■ PROBLEM TO SOLVE: When a line in the records contains the string "computer", copy that line.

____ PROVIDED MATERIAL

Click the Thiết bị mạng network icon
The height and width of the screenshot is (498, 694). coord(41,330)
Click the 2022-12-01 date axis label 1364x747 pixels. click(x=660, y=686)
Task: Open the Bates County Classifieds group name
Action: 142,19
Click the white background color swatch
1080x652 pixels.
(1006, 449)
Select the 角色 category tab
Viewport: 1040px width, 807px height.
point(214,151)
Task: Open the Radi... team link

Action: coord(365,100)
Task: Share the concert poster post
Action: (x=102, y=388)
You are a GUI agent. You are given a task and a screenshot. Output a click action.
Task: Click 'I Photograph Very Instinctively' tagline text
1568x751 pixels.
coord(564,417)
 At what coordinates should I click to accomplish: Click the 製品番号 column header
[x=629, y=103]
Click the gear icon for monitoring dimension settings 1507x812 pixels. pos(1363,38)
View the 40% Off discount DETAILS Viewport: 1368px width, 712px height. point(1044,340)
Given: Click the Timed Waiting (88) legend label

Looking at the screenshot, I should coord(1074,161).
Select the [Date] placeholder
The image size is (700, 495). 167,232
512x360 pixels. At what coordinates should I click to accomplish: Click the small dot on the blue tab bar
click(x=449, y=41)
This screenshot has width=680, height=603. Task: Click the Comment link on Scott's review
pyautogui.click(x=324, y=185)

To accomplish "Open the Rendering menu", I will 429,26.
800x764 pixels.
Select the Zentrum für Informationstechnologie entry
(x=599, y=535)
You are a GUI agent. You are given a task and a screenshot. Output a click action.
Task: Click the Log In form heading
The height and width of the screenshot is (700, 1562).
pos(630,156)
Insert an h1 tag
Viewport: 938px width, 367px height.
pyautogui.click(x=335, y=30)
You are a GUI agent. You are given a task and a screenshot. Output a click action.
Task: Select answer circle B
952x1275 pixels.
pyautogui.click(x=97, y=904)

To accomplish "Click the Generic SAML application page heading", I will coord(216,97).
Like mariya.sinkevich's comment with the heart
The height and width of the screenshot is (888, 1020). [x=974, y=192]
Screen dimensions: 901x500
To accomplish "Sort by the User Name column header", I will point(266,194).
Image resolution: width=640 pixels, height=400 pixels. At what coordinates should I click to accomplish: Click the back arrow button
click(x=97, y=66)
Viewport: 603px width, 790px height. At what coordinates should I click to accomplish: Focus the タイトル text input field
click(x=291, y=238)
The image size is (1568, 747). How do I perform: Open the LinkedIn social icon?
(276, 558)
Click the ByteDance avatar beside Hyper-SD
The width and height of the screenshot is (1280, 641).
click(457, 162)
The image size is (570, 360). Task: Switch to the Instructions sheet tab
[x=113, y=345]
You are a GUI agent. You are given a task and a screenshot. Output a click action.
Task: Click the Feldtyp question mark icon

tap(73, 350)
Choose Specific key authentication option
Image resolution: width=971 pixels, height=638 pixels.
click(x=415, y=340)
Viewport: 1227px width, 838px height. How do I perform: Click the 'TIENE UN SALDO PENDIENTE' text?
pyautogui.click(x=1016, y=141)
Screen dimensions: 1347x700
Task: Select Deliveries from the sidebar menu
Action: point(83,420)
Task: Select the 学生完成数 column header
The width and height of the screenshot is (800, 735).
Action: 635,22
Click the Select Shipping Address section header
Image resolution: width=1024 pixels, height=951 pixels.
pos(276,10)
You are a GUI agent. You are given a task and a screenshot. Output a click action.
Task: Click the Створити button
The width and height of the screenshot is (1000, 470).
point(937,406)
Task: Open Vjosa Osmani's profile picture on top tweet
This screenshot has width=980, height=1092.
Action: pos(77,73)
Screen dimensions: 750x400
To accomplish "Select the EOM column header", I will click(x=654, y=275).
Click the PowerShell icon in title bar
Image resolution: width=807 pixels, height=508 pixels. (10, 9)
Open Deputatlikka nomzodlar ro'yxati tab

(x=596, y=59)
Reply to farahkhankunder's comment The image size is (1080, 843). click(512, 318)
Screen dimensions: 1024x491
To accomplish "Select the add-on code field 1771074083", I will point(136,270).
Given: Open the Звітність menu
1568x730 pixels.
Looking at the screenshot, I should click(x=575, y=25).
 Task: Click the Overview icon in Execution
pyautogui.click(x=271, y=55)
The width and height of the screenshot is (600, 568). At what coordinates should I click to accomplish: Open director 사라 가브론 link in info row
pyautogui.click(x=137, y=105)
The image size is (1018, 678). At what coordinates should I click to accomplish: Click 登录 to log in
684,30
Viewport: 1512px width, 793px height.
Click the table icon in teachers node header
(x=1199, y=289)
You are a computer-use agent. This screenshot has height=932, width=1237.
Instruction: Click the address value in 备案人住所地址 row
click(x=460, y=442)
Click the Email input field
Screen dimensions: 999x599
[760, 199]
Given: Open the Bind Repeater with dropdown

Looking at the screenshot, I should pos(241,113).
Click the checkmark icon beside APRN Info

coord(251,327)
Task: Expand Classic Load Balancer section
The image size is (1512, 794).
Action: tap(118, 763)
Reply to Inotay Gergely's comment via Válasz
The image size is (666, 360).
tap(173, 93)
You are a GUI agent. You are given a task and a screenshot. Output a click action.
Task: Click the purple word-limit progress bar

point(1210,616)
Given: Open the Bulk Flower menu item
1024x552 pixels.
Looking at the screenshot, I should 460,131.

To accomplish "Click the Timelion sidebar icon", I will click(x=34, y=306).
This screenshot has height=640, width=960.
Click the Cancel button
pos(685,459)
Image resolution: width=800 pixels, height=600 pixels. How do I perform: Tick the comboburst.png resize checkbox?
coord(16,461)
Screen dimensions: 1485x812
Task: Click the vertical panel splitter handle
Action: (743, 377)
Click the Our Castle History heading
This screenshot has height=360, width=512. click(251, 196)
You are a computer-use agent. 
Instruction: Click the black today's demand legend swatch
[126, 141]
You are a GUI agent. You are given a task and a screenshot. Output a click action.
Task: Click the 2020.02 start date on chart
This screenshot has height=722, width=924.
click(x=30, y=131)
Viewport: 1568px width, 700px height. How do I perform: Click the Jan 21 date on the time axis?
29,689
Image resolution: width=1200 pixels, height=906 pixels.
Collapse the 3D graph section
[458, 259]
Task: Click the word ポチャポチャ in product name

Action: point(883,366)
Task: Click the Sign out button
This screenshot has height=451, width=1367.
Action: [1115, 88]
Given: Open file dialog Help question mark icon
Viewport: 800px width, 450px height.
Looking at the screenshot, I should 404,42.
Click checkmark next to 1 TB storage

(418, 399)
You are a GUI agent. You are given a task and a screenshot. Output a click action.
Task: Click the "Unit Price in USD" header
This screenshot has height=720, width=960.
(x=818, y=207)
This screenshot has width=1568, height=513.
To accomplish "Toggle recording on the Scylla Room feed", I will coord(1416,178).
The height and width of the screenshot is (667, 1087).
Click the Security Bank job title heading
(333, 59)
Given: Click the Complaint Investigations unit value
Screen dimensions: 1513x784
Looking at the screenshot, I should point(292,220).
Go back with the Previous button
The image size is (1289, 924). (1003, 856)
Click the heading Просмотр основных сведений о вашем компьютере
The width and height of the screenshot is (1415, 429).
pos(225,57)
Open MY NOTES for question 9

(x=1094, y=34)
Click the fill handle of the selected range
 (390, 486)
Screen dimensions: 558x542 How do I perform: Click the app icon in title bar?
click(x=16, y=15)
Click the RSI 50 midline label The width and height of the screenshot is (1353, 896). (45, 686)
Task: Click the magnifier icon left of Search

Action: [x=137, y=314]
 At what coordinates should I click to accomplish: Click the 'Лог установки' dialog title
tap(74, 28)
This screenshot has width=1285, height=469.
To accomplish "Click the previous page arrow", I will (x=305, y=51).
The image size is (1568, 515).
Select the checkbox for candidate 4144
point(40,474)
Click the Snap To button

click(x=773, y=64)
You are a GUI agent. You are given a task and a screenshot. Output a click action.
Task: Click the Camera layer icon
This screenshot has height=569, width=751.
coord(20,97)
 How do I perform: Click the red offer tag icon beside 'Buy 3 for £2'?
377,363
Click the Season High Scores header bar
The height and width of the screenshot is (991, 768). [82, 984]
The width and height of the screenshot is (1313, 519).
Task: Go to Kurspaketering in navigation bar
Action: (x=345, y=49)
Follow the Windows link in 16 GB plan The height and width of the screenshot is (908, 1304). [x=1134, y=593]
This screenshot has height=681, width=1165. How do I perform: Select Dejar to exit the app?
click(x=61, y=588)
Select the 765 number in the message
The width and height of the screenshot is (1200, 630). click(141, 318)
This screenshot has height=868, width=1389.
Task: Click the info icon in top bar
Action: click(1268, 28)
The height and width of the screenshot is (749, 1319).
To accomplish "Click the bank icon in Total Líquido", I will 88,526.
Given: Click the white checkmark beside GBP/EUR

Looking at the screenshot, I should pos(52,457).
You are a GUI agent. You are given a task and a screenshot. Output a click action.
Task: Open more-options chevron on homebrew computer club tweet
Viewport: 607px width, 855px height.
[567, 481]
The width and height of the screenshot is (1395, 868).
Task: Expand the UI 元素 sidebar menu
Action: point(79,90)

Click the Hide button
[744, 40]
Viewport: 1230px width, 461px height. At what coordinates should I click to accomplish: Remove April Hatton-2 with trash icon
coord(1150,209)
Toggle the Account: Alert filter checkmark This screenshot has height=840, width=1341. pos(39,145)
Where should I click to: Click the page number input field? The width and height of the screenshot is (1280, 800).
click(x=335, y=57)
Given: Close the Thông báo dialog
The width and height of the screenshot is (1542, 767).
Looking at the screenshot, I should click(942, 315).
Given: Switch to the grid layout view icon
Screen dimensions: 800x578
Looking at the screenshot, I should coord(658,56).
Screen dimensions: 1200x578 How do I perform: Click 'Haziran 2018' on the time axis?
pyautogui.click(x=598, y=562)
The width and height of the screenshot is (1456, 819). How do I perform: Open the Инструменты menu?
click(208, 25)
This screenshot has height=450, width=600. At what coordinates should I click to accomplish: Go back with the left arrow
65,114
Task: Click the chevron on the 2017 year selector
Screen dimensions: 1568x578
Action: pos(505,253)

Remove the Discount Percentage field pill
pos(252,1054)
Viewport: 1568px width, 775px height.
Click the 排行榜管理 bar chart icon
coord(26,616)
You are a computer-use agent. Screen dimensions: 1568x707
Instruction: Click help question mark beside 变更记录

________

■ RESULT OF THE EXERCISE:
You are a computer-use agent. This screenshot has height=932, width=1237.
You are a computer-use agent. 
Task: Open more-options chevron on homebrew computer club tweet
You are a computer-use agent. Screen dimensions: 1568x707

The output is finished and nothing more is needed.